Shared haplotypes were determined using parental genotypes to phase parental alleles for each of the three siblings in Family A. Subsequently, inconsistent and uninformative genotypes were removed from the analysis and regions were identified where both maternal and paternal haplotypes were shared among the affected siblings but not with the unaffected sibling. Candidate genes were assessed regarding their exclusion or inclusion from approximate shared regions (Table 1).

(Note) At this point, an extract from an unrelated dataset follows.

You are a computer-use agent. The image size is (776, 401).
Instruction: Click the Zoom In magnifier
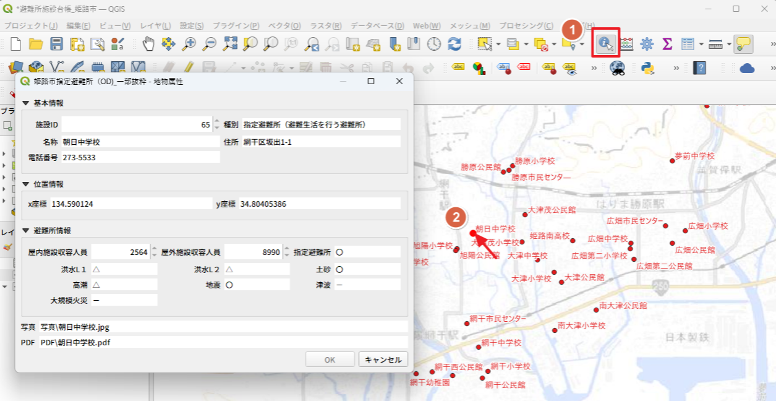coord(189,44)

Mutation analysis in the ABCC6 and ENPP1 genes

Genomic DNA was isolated from peripheral blood (QIAamp Blood Maxi kit; Qiagen Inc., Valencia, CA). PCR was performed using Taq polymerase (Qiagen) according to the manufacturers’ instructions. The entire coding region and intron/exon boundaries of the ABCC6 gene were amplified using PCR primers as described previously (Pfendner et al., 2007). For the detection of the genomic deletion of exons 23–29, the primers previously described (Le Saux et al., 2001) were used. The PCR products were analyzed with direct sequencing using an Applied Biosystems 3730 Sequencer (Applied Biosystems, Foster City, CA). The +1 in the ABCC6 gene corresponds to the A nucleotide in the ATG translation initiation codon (GenBank accession no. AF076622). We subjected DNA from patients in whom only a single ABCC6 mutation was identified to direct sequencing analysis by multiplex ligation-dependent probe amplification (SALSA MLPA P092 ABCC6 probemix, MRC-Holland, Amsterdam) according to the manufacturer’s recommendations. Sequencing of the ENPP1 gene was performed as described previously (Nitschke et al., 2012).

Immunofluorescence

Immunofluorescence of the human arterial sections was performed on tissues embedded in paraffin. Sections were stained with moAb-cMGP (4.5 mg/ml; monoclonal antibody towards the carboxylated forms of human MGP), moAb-ucMGP (4.5 mg/ml; monoclonal antibody towards the uncarboxylated forms of human MGP) (Schurgers et al., 2005), and goat anti-human fetuin-A (10 Pg/ml; R&D Systems, Minneapolis, MN), respectively. The secondary antibody, Alexa Fluor 488 goat anti-mouse IgG (1:800) (Invitrogen, Carlsbad, CA) or Alexa Fluor 488 donkey anti-goat IgG (1:800) (Invitrogen, Carlsbad, CA), was applied. Controls for the immunoreactions were performed by incubating the sections with blocking buffer instead of the primary antibody.

Supplementary Material

01

Acknowledgement

We thank Dr. Steven Mumm at Shriner’s Hospital, St Louis, for sequencing the ENPP1 gene in Patient 4 in Family C. Carol Kelly assisted in manuscript preparation. This work was supported by National Institutes of Health Grants K08HD055488 (NICHD; MAD) and R01AR28450 (NIAMS; JU), by Institutional funds from the Children’s Hospital of Philadelphia, and by the Division of Intramural Research, NIDCR, NIH, DHHS. QL is recipient of a Dermatology Foundation Research Career Development Award.

Abbreviations

GACI

generalized arterial calcification of infancy

PXE

pseudoxanthoma elasticum

Footnotes

Conflict of Interest

The authors state no conflict of interest.